Saved entries
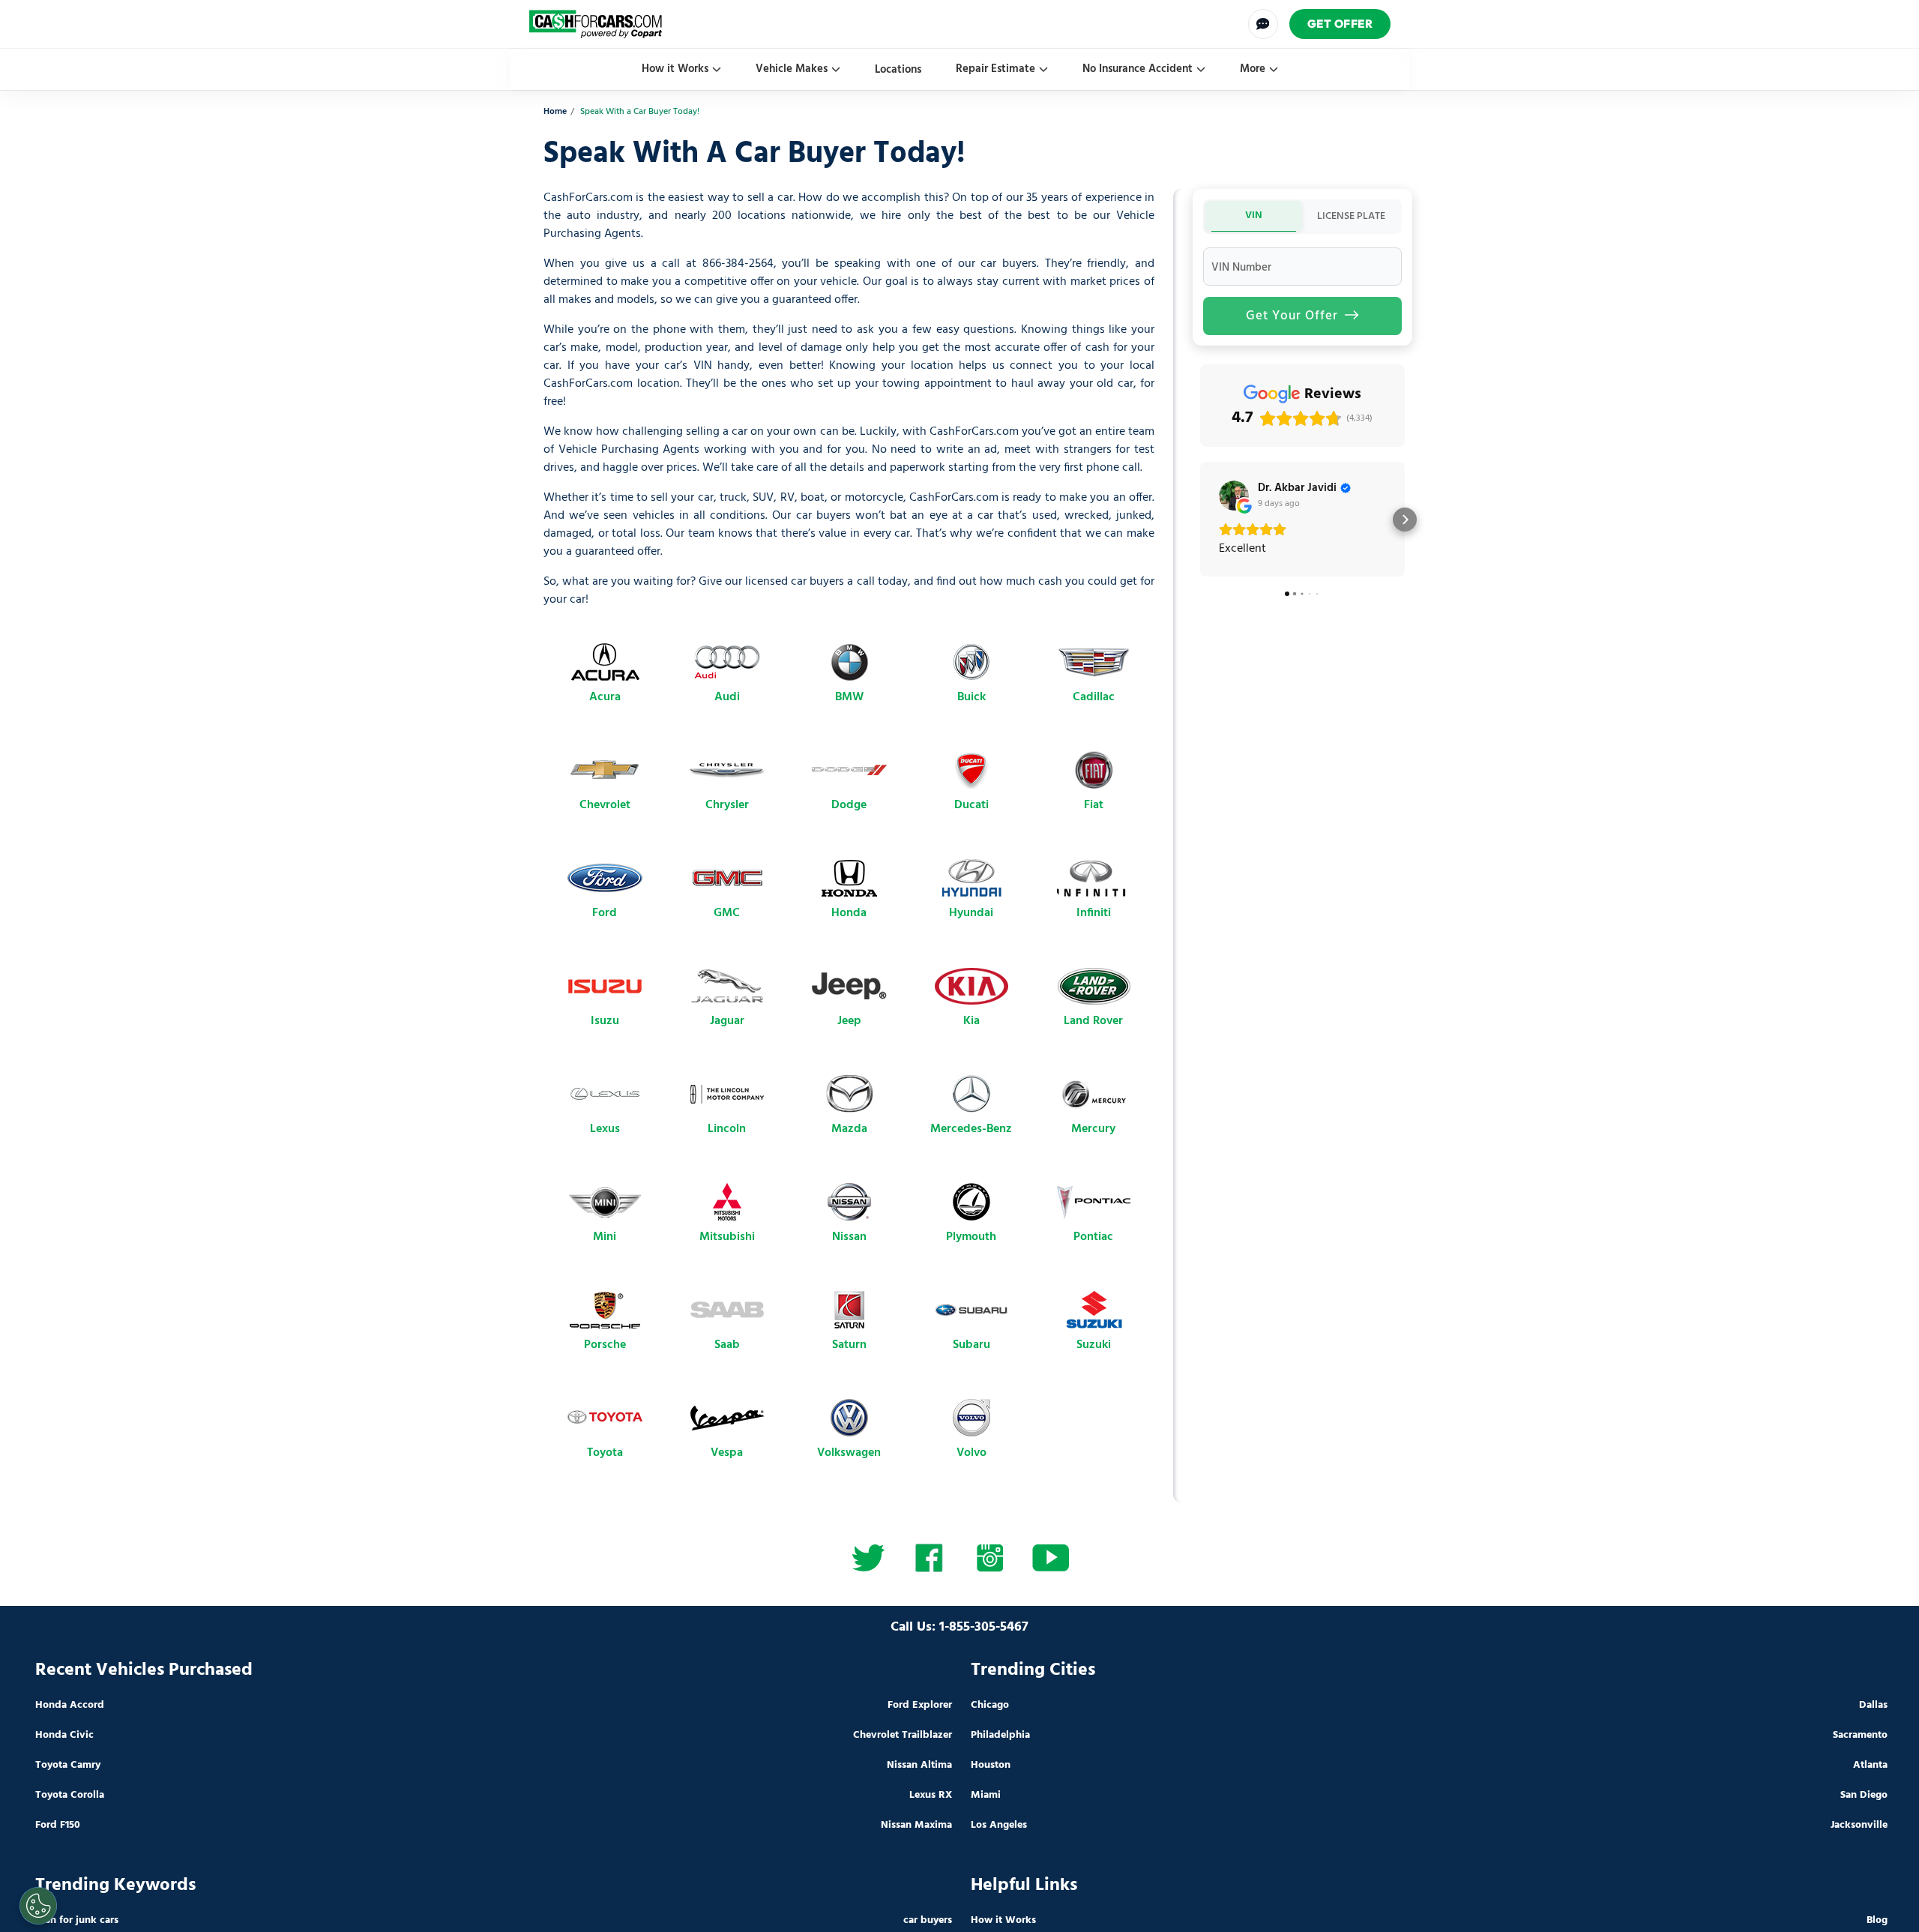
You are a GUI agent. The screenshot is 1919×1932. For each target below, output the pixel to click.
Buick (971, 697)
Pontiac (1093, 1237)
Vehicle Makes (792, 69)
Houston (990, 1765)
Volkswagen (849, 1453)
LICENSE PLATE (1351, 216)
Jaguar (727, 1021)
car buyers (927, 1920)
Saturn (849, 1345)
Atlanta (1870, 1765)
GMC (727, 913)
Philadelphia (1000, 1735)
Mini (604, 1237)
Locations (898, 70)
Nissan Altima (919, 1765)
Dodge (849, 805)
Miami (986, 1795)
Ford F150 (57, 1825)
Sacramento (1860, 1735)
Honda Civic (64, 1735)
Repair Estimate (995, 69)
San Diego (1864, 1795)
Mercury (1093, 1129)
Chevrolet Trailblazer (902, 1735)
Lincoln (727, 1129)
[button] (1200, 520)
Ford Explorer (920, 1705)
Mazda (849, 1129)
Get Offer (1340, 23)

=== Exercise ===
Extract the text of all the records above verbatim, excluding pictures.

=== Written response ===
You are a GUI agent. The screenshot is 1919×1932. For each target below, output the pixel to click.
Buick (971, 697)
Pontiac (1093, 1237)
Vehicle Makes (792, 69)
Houston (990, 1765)
Volkswagen (849, 1453)
LICENSE PLATE (1351, 216)
Jaguar (727, 1021)
car buyers (927, 1920)
Saturn (849, 1345)
Atlanta (1870, 1765)
GMC (727, 913)
Philadelphia (1000, 1735)
Mini (604, 1237)
Locations (898, 70)
Nissan Altima (919, 1765)
Dodge (849, 805)
Miami (986, 1795)
Ford F150 (57, 1825)
Sacramento (1860, 1735)
Honda Civic (64, 1735)
Repair Estimate (995, 69)
San Diego (1864, 1795)
Mercury (1093, 1129)
Chevrolet Trailblazer (902, 1735)
Lincoln (727, 1129)
[button] (1200, 520)
Ford Explorer (920, 1705)
Mazda (849, 1129)
Get Offer (1340, 23)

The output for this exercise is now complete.